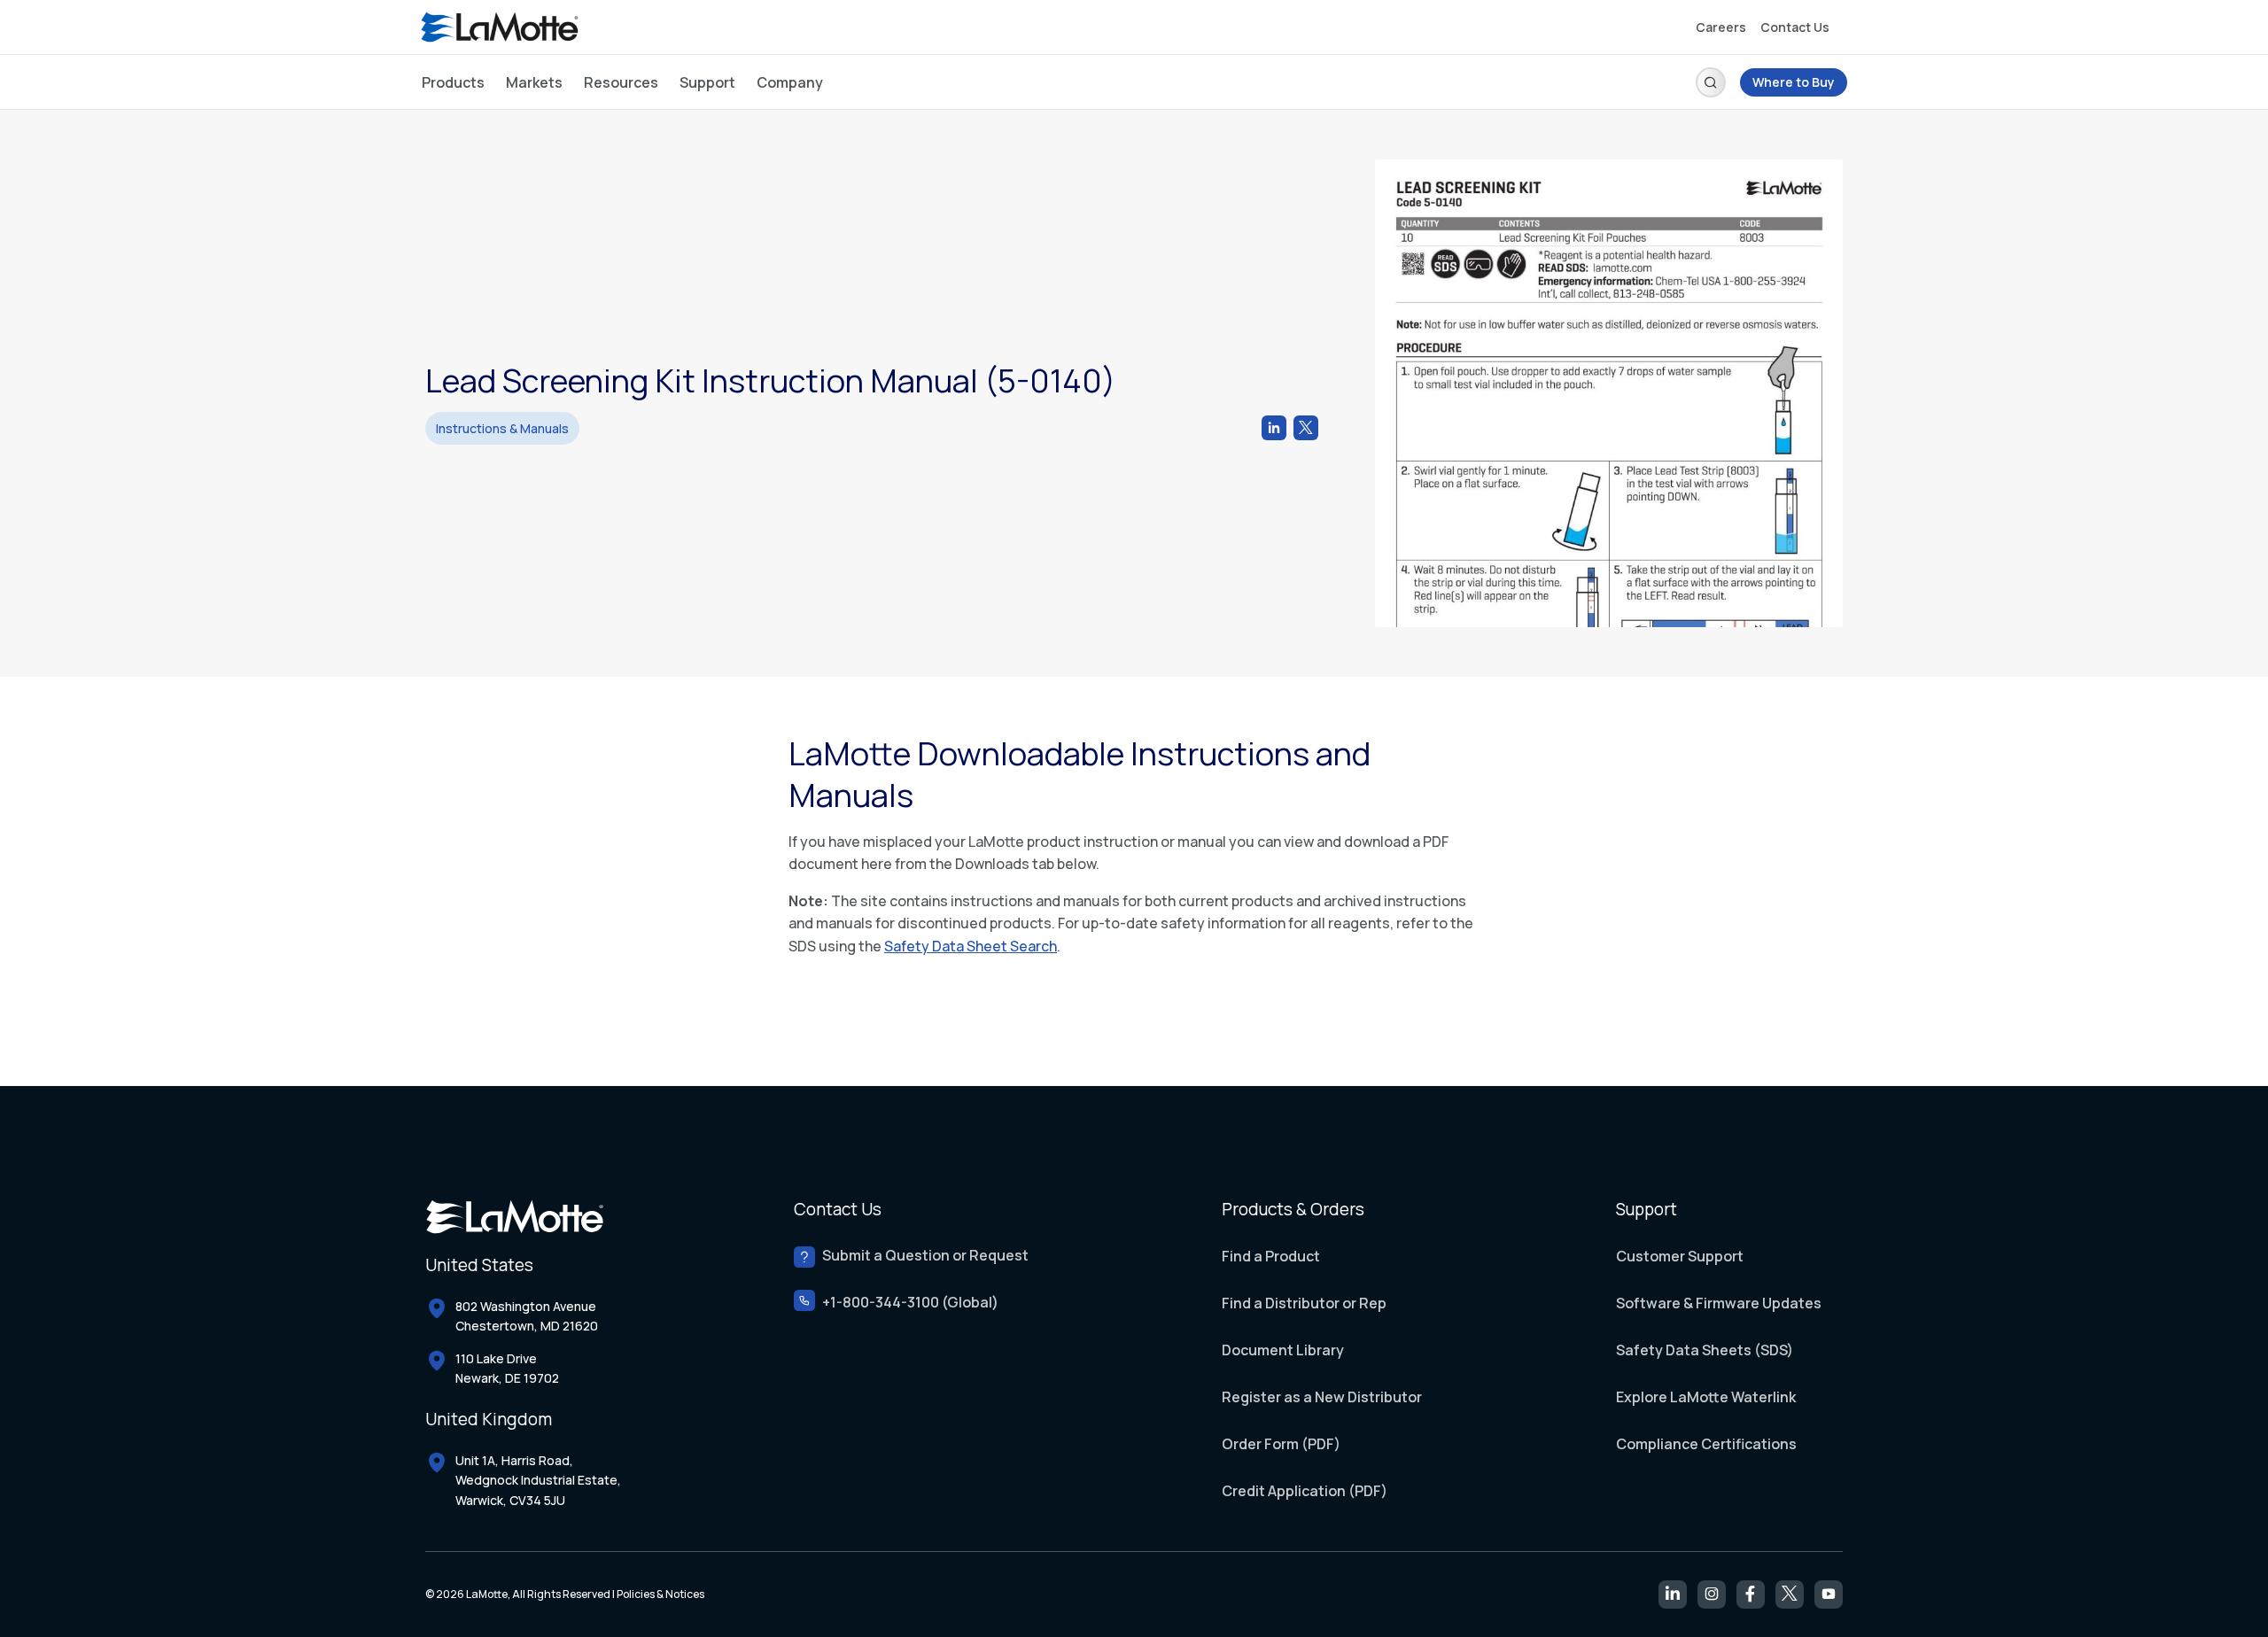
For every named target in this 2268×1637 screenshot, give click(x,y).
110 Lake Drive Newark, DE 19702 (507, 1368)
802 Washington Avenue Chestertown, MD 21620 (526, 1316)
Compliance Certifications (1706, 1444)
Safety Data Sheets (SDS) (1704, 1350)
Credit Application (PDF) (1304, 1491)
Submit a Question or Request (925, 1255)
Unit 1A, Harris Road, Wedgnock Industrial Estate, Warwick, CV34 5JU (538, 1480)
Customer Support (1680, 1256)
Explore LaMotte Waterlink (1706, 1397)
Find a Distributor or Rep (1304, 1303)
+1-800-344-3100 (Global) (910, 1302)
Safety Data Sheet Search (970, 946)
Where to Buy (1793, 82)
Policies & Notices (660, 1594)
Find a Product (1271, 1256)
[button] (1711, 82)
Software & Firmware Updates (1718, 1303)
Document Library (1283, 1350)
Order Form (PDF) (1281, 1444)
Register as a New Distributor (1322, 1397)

▶ _What you should do_: Exactly the lines from the one containing "Safety Data Sheet Search (970, 946)" through the end of the records should be reproduced, and no others.

▶ _Answer to this problem_:
Safety Data Sheet Search (970, 946)
Where to Buy (1793, 82)
Policies & Notices (660, 1594)
Find a Product (1271, 1256)
[button] (1711, 82)
Software & Firmware Updates (1718, 1303)
Document Library (1283, 1350)
Order Form (PDF) (1281, 1444)
Register as a New Distributor (1322, 1397)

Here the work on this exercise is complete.